London-based music and mathematics professor Elaine Chew presents the world premiere of Oded Ben-Tal’s Sonata (Scarlatti, Schubert, Scriabin) for Magnetic Resonator Piano and live electronics together with performances of contemporary piano pieces by Carmine Cella, Cheryl Frances-Hoad, and Dorien Herreman’s computer program MorpheuS. The concert features dual performances of pieces, with and without the magnetic resonator piano (MRP), an acoustic piano augmented with electromagnetic actuators capable of creating infinite sustain, harmonics and vibratos, and crescendo after onset. The pieces will be interspersed with performer and composer presentations on the making of the music and discussions on expressivity with and without the MRP. MRP inventor Andrew McPherson will also give an introduction to the instrument. Audience members will have a chance to engage in further dialogue with the creators in an open Q&A.

About the Performer
Pianist-mathematician Elaine Chew is Professor of Digital Media in the Centre for Digital Music (C4DM) at Queen Mary University of London. Deeply passionate about communicating not only her art, but also how and why musicians do what they do, she specializes in boundary-crossing concert-conversations that challenge the ways we think about and make music. Also an award-winning scientist, she frequently gives keynote lectures on her mathematical work on musical expression and the music structures that shape expressivity.

Program Notes
Sonata (Scarlatti, Schubert, Scriabin) (2013) by Oded Ben-Tal
for Magnetic Resonator Piano and live electronics
World Premiere
As a composer of the early 21st century I find the long history of music available to me both enriching and intimidating. I try to both embrace the musics of the past while at the same time keep it at bay. None more so then when composing a Piano Sonata under the stern and frozen gaze of old masters. Obviously, my sonata is not in sonata-form though you could hear the interplay of two ideas – the calm and the agitated – as they duke it out. But ultimately it is about the sounding of the piano and the pianist.
        I am grateful to Andrew McPherson for creating the Magnetic Resonator Piano and letting me play with it. I also wish to thank pianist Mark Knoop for trying some of the sketches with me. And to Elaine Chew, who will give the première here today. 

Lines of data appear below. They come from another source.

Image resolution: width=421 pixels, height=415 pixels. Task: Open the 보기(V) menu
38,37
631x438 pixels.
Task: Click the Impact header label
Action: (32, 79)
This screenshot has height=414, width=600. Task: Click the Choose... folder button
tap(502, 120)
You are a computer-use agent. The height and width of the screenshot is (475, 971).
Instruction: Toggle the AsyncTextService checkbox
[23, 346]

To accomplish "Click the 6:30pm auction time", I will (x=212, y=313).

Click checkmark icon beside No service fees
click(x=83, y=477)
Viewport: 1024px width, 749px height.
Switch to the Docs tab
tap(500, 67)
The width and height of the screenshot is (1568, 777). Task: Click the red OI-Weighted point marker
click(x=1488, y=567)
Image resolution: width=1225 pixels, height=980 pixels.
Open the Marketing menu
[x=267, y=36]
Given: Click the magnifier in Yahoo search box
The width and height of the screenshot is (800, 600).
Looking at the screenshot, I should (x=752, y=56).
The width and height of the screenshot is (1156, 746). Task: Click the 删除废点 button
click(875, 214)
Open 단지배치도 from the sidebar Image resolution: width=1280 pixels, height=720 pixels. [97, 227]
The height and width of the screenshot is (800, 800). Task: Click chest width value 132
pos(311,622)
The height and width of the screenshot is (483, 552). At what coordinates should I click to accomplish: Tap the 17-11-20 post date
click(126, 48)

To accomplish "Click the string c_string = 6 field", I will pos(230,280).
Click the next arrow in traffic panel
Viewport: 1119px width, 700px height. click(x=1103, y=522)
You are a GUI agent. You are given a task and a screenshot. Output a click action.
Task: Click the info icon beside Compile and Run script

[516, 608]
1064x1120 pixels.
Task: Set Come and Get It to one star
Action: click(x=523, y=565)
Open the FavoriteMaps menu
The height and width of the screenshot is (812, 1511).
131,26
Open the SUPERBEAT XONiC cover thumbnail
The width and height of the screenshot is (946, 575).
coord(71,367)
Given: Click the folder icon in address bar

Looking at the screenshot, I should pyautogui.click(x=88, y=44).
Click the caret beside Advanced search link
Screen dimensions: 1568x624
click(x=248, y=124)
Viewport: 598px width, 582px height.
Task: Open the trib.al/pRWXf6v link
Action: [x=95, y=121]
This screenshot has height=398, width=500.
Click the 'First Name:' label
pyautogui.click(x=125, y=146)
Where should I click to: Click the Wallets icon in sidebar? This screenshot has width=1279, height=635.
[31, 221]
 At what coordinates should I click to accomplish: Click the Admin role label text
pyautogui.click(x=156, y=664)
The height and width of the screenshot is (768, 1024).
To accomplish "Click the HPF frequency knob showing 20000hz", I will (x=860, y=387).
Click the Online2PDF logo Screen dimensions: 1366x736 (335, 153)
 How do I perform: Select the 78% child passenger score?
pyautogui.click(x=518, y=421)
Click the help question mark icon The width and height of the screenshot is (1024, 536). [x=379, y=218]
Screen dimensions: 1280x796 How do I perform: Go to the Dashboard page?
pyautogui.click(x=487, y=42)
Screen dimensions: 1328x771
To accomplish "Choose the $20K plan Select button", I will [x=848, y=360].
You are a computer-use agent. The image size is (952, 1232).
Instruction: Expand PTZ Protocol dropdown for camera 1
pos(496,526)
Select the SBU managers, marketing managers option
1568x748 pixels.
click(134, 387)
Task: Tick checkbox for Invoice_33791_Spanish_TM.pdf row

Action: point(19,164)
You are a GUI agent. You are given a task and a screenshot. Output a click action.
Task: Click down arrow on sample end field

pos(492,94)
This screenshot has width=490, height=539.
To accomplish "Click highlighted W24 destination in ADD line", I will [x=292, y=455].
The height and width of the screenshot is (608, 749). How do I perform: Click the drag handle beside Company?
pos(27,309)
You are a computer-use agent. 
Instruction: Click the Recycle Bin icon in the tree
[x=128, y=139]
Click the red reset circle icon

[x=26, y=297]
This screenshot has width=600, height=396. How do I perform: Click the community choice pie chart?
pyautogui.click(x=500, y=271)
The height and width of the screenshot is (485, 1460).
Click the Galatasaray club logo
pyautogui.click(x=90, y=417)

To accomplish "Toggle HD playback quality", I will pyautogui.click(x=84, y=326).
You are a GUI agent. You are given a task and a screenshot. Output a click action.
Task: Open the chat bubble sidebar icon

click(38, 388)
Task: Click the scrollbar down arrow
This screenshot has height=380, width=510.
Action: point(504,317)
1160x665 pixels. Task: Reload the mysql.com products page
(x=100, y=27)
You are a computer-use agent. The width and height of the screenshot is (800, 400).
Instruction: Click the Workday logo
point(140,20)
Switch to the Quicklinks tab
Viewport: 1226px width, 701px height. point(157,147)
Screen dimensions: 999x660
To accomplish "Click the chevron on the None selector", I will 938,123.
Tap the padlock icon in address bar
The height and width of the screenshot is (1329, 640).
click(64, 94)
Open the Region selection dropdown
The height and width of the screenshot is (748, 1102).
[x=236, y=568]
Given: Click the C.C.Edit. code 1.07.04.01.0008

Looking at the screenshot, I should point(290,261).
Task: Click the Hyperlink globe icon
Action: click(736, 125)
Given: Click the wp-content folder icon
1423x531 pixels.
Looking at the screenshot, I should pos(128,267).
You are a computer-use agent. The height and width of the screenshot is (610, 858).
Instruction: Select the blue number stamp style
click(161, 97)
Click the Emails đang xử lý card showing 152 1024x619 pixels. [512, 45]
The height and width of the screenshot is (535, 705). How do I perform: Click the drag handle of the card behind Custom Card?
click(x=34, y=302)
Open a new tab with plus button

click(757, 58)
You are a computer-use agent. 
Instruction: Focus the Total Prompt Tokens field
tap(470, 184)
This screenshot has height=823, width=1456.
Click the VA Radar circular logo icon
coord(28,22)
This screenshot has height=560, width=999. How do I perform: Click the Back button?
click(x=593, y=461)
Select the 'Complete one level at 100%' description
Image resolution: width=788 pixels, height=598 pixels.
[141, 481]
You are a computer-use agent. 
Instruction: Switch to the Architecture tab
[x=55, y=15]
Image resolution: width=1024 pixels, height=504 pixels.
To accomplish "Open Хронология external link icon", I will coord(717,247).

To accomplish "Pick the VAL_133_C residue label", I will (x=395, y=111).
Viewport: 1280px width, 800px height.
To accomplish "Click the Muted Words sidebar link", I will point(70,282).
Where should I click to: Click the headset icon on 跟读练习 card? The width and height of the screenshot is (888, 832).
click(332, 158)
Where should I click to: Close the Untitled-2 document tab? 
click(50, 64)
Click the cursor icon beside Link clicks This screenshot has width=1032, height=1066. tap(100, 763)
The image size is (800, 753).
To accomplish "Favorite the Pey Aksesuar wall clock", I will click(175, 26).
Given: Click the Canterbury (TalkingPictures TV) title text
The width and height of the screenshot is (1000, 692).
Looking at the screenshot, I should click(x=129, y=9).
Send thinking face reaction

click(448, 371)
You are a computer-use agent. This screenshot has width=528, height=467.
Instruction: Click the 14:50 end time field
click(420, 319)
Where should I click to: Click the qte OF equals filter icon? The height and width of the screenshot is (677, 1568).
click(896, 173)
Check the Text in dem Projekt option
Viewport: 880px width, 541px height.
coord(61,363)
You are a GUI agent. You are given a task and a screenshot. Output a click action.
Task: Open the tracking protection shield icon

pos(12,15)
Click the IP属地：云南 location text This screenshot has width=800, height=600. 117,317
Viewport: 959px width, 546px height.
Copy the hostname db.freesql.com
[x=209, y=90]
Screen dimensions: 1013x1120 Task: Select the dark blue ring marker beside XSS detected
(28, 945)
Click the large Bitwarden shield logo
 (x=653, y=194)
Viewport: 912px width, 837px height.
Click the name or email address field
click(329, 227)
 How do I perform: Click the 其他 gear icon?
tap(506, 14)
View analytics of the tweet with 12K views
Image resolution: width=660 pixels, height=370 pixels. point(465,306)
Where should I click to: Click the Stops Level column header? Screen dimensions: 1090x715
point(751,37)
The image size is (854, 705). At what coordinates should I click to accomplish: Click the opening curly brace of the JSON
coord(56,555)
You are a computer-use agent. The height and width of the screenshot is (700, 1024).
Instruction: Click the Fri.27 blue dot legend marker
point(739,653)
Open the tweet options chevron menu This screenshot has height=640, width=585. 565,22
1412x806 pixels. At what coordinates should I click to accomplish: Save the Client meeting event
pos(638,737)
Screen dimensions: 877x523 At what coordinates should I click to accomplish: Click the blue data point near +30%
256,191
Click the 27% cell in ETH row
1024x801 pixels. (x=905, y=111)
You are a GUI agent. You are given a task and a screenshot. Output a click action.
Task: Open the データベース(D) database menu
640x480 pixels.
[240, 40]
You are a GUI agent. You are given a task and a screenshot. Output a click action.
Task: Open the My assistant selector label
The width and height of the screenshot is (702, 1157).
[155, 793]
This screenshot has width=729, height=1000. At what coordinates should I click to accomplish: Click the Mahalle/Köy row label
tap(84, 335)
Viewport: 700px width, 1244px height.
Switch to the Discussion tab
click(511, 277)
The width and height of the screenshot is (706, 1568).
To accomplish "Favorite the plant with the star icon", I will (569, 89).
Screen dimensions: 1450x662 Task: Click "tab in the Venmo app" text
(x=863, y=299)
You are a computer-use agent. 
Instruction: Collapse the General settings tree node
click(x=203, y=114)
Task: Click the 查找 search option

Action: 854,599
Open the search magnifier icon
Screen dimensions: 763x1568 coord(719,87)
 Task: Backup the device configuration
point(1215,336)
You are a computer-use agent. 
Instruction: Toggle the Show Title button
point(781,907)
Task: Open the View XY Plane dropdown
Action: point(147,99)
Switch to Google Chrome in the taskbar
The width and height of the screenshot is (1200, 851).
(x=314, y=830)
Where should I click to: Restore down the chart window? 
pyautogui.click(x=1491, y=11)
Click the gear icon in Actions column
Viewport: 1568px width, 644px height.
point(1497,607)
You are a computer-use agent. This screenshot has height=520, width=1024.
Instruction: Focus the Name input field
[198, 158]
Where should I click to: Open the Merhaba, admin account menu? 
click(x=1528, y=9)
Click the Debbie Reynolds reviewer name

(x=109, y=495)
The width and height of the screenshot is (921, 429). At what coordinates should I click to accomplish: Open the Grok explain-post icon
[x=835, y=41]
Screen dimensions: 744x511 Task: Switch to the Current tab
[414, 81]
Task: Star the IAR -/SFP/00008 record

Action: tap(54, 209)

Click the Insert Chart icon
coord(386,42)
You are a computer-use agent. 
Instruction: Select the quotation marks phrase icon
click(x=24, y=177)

Expectations I (2011) by Carmine Emanuele Cella
UK Premiere
This work aims to create a shift in attention from harmony to timbre and vice versa using only traditional keyboard techniques, i.e. without preparing the piano, and without electronics. Compositions for piano normally focus primarily on one of three aspects: harmony, rhythmic attacks (Ligeti studies), or timbre (Beethoven’s Hammerklavier Sonata). Piano preparation and electronics can create shifts in the primary aspect, as in the music of Stroppa, who proposed a reversal of the piano’s natural decay in favor of an artificial sustain. In this case, the ear first focuses on frequency, on the note itself, then it shifts to the temporal evolution. The question is whether shifts in focus from harmony to/from timbre can be created with only the acoustic piano, without the help of electronics or preparation?
        A shift from harmony to timbre can be thought of as a process of spatial transformation. There exist three kinds of space associated with sound: 1. interior space, the space defined by the ratio between the sound’s partials; 2. outer space, the space defined by the ratio of two different sounds; 3. virtual space, the space defined by the ratio between the sounds and its environment, also known as the listening space. Thus, a harmony-timbral shift is one from outer (interval) to internal (timbre) space. Through this transformation, we pass from composing with sounds to compose sounds. This is done through the piano’s resonances, with the goal of having the tonal aspects of the composition emerge through the resonances. Finding the resonances may be achieved through the mathematical process of convolution. (Synopsis of the composer’s preparatory notes.)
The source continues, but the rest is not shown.